All I want for Christmas is…strikes?

By Adam McCartan

‘TIS the season for upheaval as the UK faces the largest wave of industrial action since the winter of discontent under Margaret Thatcher.

Multiple unions across several industries have balloted to strike, with railway staff, Royal Mail workers, and nurses all walking out in disputes over pay, job security, and working conditions.

The result is what totals near an entire month of industrial action, with every day of December seeing workers walk out.

The blame for this repeat run of the 1970s lays squarely at the feet of the Conservatives, with Rishi Sunak missing numerous chances to resolve the disputes.

The last 12 years has seen consecutive Conservative governments going on a killing spree of our public services, auctioning off Royal Mail in 2013 and further privatising the UK’s gem in the NHS.

The privatisations in our public sector were justified as representing the need of the nation when the Tories took the reins of a Britain in crisis in 2010 – but the effect has been disastrous.

Increasing marketisation of the NHS has seen it lurch admirably from crisis to crisis, due in no large part to understaffing of GPs, nurses, and doctors as consecutive Tory governments cut funding or refused to raise pay in line with inflation.

Finally – and facing a massive crisis of conscience in doing so – nurses have taken to the picket line.

Now this strike could have been avoided with the RCN offering to hold the strike if the government is willing to negotiate in good faith, They were instead met by conspicuous silence from Whitehall, with ministers dismissing the pay rise request of the RNC as unaffordable.

During a Prime Minister’s Questions session earlier this month, Labour leader Sir Keir Starmer described the nurse strikes as a “badge of shame” for the government – and they’re far from the only sector on strike.

● PROBLEMS AND TASKS
1: Can you repeat the UK strike article starting at "During a Prime" and ending at "sector on strike.", with "mark of disgrace" switched in for "badge of shame"?
2: Could you proceed with the UK strike article from the point where it stops?

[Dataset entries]
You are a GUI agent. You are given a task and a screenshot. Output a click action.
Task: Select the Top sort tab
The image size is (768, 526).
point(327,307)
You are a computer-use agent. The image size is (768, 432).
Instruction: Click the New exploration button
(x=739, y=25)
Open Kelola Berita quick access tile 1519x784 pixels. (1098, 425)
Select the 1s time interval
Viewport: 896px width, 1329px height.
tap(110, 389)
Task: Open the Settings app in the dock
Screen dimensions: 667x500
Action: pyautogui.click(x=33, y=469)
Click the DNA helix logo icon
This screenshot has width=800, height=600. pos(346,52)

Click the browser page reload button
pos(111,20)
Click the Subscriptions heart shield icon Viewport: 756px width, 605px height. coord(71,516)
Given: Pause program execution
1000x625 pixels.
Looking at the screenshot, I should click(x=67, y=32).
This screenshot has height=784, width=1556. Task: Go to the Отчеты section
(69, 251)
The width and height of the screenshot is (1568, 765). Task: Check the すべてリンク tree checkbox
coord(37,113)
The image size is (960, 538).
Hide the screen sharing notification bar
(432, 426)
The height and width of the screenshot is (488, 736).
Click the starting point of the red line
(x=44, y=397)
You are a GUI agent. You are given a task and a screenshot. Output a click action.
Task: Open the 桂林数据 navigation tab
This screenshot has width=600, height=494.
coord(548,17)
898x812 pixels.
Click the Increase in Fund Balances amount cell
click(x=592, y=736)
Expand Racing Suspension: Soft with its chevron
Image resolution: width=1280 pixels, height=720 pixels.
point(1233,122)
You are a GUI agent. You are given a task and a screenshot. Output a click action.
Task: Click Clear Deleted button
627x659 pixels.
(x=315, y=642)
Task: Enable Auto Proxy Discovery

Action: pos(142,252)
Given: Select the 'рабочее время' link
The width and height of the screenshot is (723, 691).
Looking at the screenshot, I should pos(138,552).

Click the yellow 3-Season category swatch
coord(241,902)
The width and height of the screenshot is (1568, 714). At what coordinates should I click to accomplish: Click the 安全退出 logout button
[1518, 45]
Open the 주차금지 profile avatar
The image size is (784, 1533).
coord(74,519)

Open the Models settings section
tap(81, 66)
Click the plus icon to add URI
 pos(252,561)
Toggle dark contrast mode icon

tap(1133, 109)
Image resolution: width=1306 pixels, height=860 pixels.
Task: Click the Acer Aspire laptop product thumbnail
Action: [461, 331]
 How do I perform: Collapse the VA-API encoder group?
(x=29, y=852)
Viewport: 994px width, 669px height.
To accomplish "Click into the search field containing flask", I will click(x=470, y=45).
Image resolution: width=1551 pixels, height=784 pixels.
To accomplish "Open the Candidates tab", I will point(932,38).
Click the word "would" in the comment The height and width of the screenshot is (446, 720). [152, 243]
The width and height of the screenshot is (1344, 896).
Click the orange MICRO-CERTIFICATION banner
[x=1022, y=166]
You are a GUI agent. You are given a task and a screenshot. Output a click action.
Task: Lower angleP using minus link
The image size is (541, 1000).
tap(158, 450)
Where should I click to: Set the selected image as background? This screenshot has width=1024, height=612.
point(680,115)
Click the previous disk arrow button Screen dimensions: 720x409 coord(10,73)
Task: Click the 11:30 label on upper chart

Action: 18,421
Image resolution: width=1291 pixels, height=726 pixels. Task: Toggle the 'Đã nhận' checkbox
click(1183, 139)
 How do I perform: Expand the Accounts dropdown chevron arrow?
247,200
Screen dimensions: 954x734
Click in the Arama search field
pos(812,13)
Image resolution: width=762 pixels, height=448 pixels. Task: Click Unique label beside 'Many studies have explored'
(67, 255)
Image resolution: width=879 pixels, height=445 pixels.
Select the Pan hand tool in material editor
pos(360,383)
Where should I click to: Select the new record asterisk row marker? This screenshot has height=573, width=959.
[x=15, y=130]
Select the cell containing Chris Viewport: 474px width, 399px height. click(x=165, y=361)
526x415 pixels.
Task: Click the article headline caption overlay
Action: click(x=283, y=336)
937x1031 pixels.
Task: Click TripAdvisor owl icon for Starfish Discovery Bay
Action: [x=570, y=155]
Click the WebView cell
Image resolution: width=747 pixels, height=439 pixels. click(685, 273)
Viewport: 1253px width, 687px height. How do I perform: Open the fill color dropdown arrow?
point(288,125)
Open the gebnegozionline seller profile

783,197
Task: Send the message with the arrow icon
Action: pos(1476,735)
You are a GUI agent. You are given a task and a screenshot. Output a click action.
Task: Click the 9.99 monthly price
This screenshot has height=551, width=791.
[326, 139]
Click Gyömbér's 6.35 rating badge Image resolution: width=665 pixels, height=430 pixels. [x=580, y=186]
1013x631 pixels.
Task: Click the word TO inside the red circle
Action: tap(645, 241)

● TASK RESPONSES
1:
During a Prime Minister’s Questions session earlier this month, Labour leader Sir Keir Starmer described the nurse strikes as a “mark of disgrace” for the government – and they’re far from the only sector on strike.

2:
Rail and Royal Mail workers are also striking, causing chaos and delays across the country at one of the busiest times of year for both industries.

The RMT (Railway, Maritime and Transport Union) has announced strikes throughout the entire month of December and into the new year, including a walkout from Christmas Eve to Boxing Day.

The disruption this has caused and will continue to cause has created a stir, but unions will argue it’s for good reason. Railway workers face increased job insecurity with the privatised rail companies such as network rail, planning to cut jobs across their company, all during the cost-of-living crisis in which the UK finds itself post-pandemic.

It all comes back to the cost of living crisis, since the end of the pandemic last year, inflation has steadily risen and public sector wages have been frozen by the government.

While the cost of everyday needs such as food, electric, and most importantly at this time of year, heating have risen by sometimes ridiculous amounts, the pay of nurses and all those taking industrial action hasn’t.

The government has failed to negotiate in good faith. For many striking workers, industrial action is a last resort. Demanding an inflation-matching pay rise is not unreasonable – and it’s time Sunak remembered that.